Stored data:
• • • • •
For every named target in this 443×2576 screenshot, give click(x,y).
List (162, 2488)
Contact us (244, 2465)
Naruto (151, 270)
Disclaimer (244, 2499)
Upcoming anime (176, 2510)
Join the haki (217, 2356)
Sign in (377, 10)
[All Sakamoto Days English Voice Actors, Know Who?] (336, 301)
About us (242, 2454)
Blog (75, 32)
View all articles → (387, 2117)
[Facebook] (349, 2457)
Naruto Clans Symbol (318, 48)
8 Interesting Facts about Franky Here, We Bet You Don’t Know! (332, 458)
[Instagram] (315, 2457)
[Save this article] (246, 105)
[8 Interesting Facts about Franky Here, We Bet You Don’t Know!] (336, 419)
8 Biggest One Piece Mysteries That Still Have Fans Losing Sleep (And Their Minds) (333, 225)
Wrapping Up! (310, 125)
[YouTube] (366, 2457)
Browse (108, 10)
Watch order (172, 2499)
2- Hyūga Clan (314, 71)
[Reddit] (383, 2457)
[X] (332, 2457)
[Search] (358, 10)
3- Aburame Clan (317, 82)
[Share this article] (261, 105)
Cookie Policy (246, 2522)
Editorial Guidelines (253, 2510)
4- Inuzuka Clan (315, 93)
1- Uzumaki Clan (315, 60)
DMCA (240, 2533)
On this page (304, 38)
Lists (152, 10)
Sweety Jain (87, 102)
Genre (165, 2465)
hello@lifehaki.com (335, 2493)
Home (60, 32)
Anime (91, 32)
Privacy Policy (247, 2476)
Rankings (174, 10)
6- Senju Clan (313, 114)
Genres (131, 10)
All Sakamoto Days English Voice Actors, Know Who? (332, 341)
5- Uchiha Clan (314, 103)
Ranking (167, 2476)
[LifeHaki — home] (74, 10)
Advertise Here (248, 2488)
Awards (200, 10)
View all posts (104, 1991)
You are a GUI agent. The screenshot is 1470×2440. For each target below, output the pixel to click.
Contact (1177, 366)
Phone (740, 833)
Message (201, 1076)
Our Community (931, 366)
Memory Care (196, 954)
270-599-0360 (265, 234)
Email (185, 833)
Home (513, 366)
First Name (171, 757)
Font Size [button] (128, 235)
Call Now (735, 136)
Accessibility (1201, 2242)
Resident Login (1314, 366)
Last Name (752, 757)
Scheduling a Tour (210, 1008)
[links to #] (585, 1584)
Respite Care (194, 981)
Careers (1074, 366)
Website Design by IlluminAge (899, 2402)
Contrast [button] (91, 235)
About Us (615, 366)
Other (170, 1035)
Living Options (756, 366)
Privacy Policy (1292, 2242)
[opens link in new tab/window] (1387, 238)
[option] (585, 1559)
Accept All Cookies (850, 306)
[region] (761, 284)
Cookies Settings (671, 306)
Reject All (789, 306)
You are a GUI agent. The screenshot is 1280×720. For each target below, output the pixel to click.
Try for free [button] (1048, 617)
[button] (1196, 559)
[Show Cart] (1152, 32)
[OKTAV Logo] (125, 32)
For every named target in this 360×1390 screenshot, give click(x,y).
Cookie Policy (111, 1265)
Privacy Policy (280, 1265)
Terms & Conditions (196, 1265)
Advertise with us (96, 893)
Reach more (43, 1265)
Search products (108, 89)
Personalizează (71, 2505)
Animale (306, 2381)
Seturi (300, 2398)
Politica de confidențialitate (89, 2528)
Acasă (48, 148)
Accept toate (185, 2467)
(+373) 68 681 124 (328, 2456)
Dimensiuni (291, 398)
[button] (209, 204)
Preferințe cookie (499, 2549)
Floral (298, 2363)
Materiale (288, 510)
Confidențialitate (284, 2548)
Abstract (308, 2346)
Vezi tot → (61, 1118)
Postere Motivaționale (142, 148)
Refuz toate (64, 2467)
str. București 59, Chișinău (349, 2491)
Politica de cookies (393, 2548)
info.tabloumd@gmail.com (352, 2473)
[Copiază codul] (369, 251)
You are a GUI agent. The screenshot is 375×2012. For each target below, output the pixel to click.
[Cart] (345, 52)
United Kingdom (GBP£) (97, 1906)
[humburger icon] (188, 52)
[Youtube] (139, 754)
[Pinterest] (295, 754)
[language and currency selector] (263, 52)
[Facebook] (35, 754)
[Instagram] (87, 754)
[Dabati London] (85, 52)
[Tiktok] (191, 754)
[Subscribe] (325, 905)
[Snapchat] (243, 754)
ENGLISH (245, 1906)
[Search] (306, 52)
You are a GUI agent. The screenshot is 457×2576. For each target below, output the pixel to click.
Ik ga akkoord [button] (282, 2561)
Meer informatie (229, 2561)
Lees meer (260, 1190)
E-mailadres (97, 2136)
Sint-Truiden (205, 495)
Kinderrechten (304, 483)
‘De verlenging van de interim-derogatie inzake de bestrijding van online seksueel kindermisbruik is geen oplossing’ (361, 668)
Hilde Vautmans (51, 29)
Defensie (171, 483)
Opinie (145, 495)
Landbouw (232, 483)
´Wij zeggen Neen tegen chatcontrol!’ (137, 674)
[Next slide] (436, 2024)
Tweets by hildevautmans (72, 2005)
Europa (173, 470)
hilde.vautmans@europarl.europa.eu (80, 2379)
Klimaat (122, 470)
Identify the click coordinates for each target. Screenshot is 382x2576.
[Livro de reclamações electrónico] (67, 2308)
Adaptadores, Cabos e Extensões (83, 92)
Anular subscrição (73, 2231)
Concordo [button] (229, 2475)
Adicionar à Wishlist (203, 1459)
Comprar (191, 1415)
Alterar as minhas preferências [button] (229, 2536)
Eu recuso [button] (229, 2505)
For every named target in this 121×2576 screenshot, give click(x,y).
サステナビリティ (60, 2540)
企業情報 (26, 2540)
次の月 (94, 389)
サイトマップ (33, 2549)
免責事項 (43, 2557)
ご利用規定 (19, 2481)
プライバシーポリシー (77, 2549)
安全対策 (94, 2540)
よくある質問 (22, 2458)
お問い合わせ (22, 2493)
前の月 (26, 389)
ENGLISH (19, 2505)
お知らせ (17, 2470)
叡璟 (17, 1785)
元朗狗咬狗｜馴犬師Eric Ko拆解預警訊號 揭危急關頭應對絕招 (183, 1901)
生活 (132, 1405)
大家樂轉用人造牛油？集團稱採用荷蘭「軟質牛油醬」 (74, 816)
• • • • •
What you will do:
One stretch of the lines above is wanted, from the line that contains "You are a GUI agent. The screenshot is 1280×720." through the line that contains "[OKTAV Logo] (125, 32)". Output it exactly.

Solution to this problem:
You are a GUI agent. The screenshot is 1280×720. For each target below, output the pixel to click.
Try for free [button] (1048, 617)
[button] (1196, 559)
[Show Cart] (1152, 32)
[OKTAV Logo] (125, 32)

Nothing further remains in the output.